I have not studied mathematics, so please be patient with me.
Does it make sense to take the minimum over an uncountable set? In my opinion, if the set is closed in this minimum direction, then it seems to be valid to take the minimum. However, if it is not, then one should take the infimum?
Consider the following example:
$$\min \{ t \mid t \in [0,1]\}$$
Even though the interval $I=[0,1]$ is uncountable, the minimum exists and is $0$, isn't it? This is because this interval is closed at $0$.
However, writing
$$\min \{t \mid t \in (0,1]\}$$
does not really make sense, because there does not exist a minimum. The infimum, however, would again be 0.
Is this correct so far?
So what confuses me is in the context of jump times in stochastic processes. There we define a jump time $S_t$ to be
$S_t= \inf \{ t > S_{t-1} \mid N_t > N_{t-1} \}$,
where $N_t$ counts the number of jumps up to time $t$.
$N_t$ is a integer-valued, right-continuous function. So why do we have to take the infimum and not the minimum here? When it is right-continuous, then we have closed intervals and this value $\min \{ t > S_{t-1} \mid N_t > N_{t-1} \}$ should be well-defined, or am I wrong?

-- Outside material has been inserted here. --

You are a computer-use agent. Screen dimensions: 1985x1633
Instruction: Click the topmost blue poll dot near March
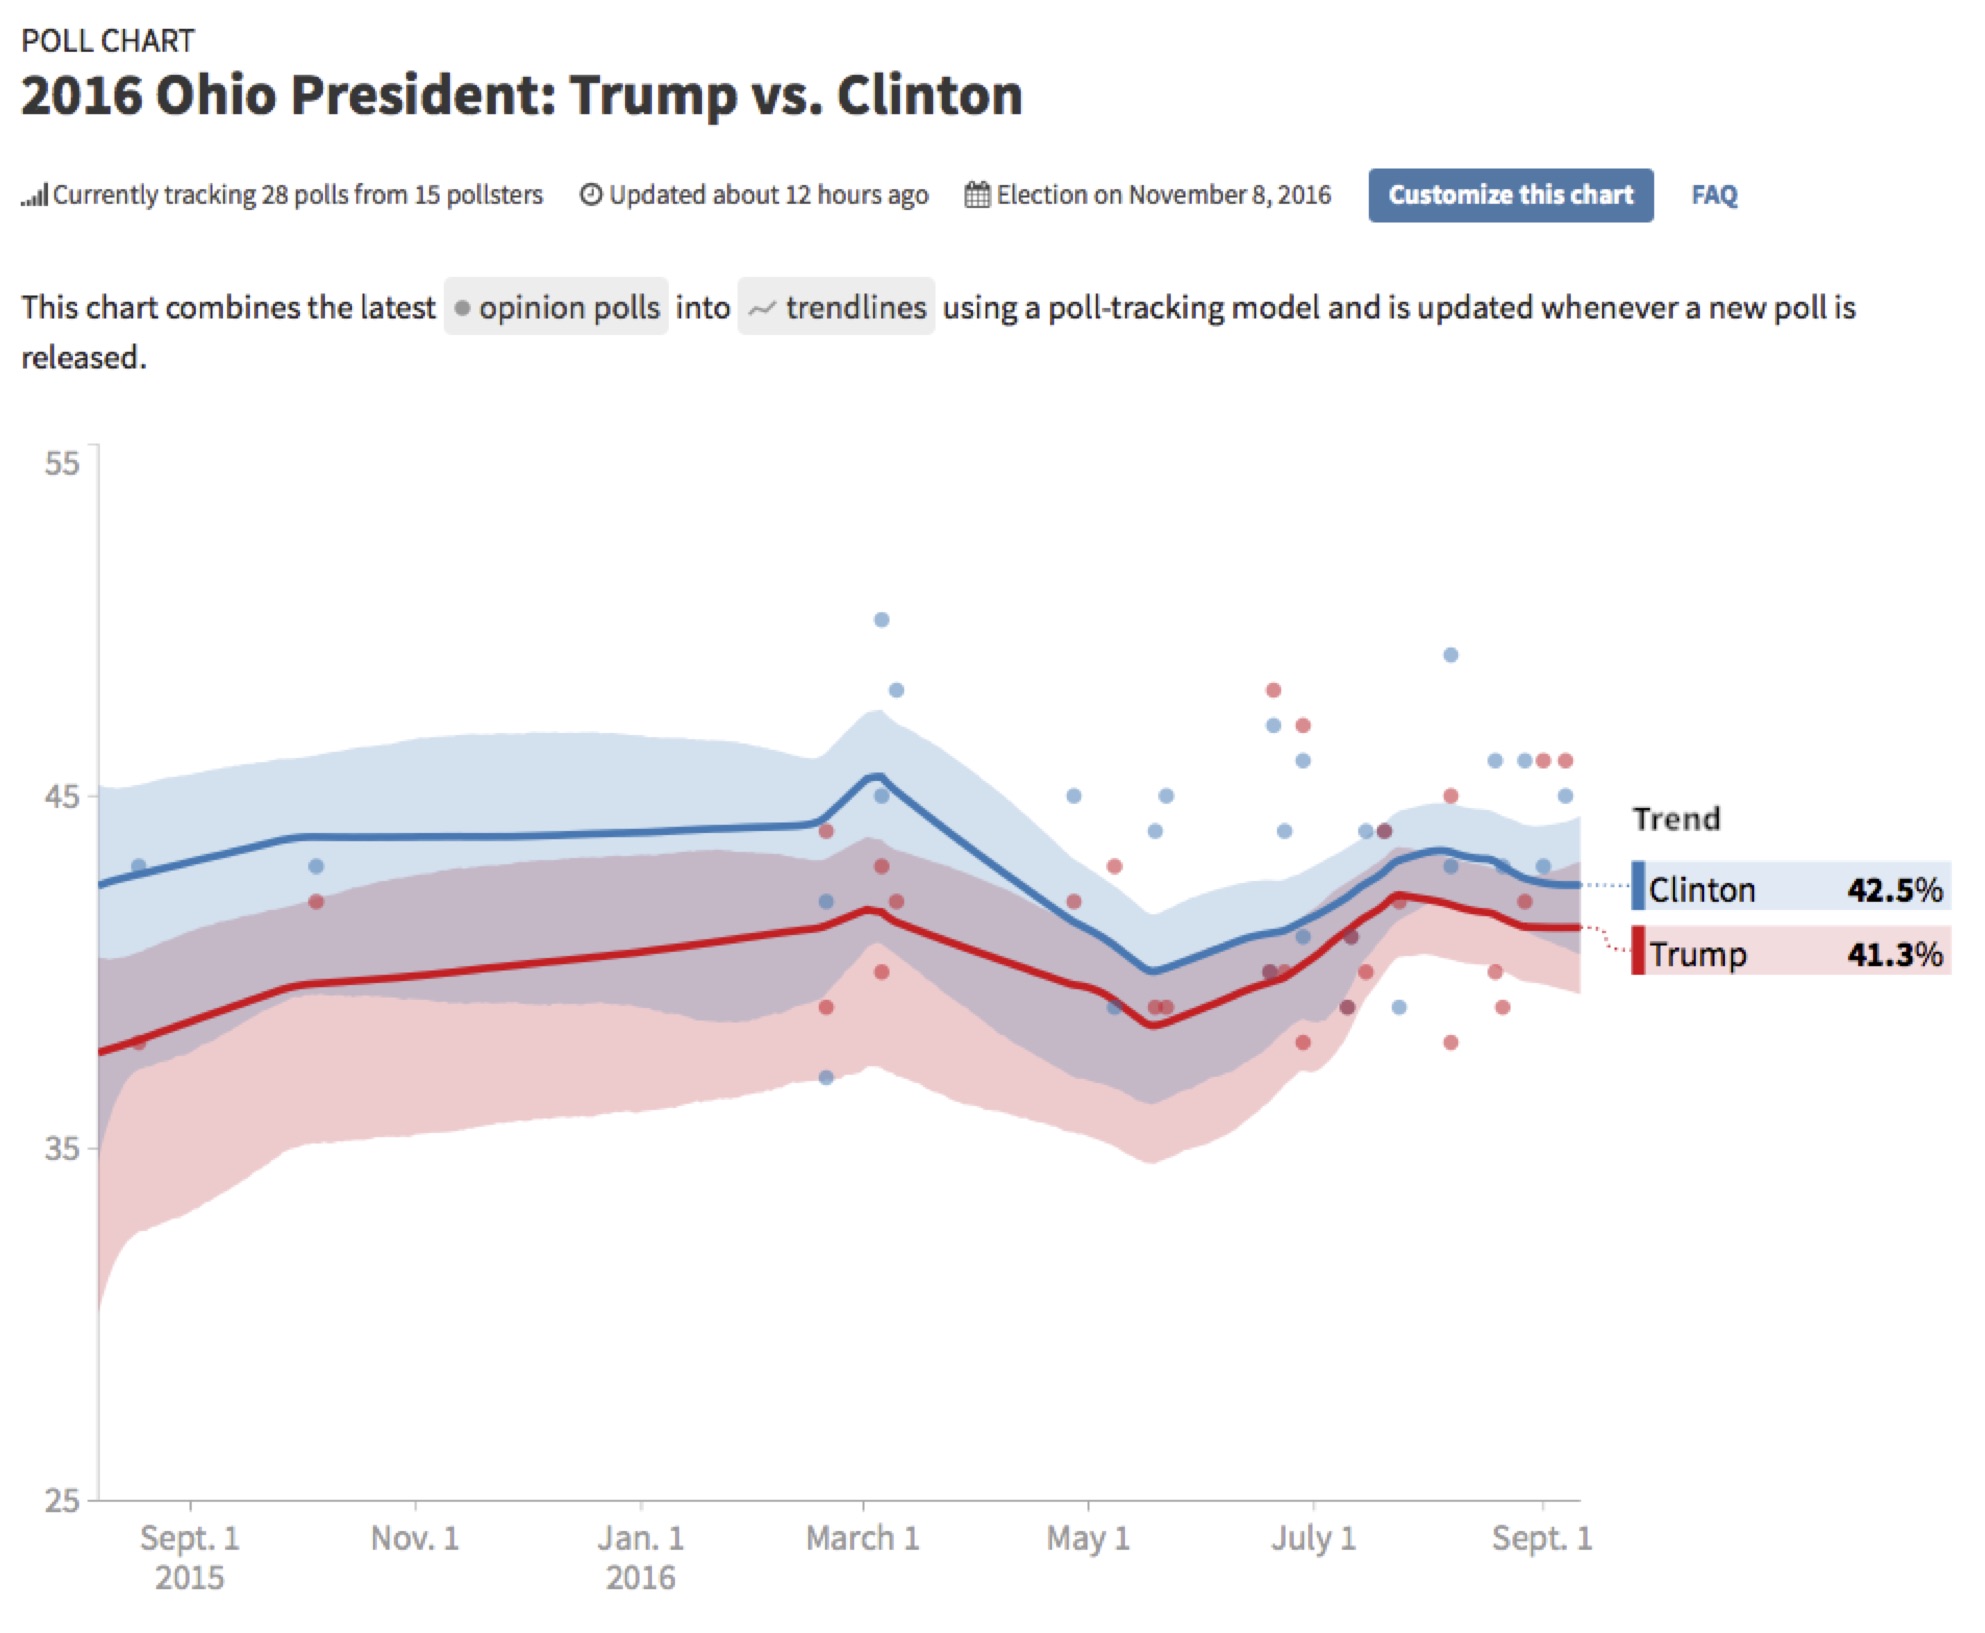pos(881,620)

It would be really nice of you if you could point out when we need the infimum and when the minimum and why for jump times we need the infimum.
Thank you very much.
Infimum is always defined (if the set is bounded below and nonempty), while a minimum may not exist for such sets, and when it does it is always equal to the infimum. So in many ways the infimum is just a generalization of the minimum, and it is easier to just deal exclusively with $\inf S$; you can write "the minimum exists" in this notation easily as "$\inf S\in S$", so nothing is lost. In your example minimum would also work, but it is no harm to use infimum instead, and indeed you can just use infimum in place of minimum everywhere and you won't change the meaning of anything.